Şemsettin Küzeci
Ata Terzibaşı’nın Makaleleri
Irak Türkmen aydınları arasında adını altın harflerle tırnaklarıyla tarihe kazdıran araştırmacı, yazar Ata Terzibaşı, 1946 yılından beri Irak Türkmenlerinin dil, edebiyat, sanat, folklor ve medya alanında araştırma, inceleme, irdeleme çalışmalarını titizlikle ve akademik bir yöntemle yazmaya gayret göstermiştir. Arapça ile yazım hayatına başlayan Terzibaşı, Irak dışında yayınlanan Arap gazete ve dergilerinde, makalelerinin her biri birer ilmi, akademi ve tarihsel niteliktedir. Irak’ta Kraliyet döneminde araştırmalarına start veren ve hızlı adımlarla ilerleyerek 500 civarında Arapça ve Türkçe makale yazıp ve yayınlamıştır.

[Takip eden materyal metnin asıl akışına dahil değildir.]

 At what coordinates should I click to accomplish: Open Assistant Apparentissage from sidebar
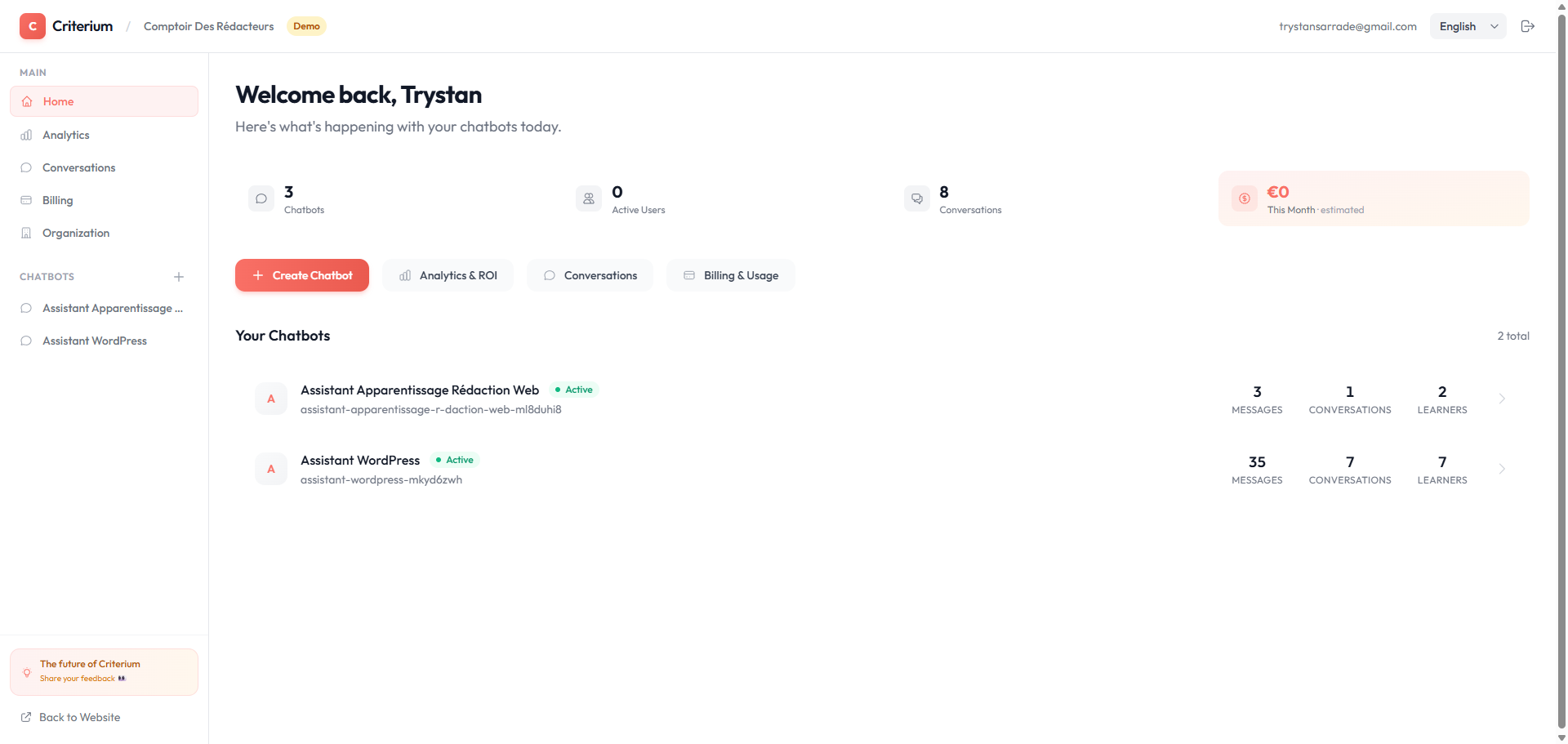click(112, 308)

Ata Terzibaşı yapmış olduğu araştırmaları, bazen akademik, bazan de düz yazı tarzında yayınlamıştır. Yazılarında ele aldığı konularını ilk kaynaktan araştırıp, ilk düşünen, ilk kaleme alan, ilk yayan kişi olmasına önem verirdi. Kaynak bölümüne çok önem verip, makalelerinin temel taşı niteliğinde olduğunu göstermiştir. Bu bağlamda da genel olarak makale kaynaklarını yazısının başında yazardı. Makalenin başında yazılan kaynaklar bölümü okura bir çeşit güven sağlar, yazının sonuna kadar okumasına sevk ederdi. Terzibaşı’nın makalelerini aşağıdaki konulara ayırabiliriz: “Dil, edebiyat, kültür, sanat, sosyal, folklor ve bazan da siyasi tarih konularını yanısıra eleştiri” konularını da ele almıştır.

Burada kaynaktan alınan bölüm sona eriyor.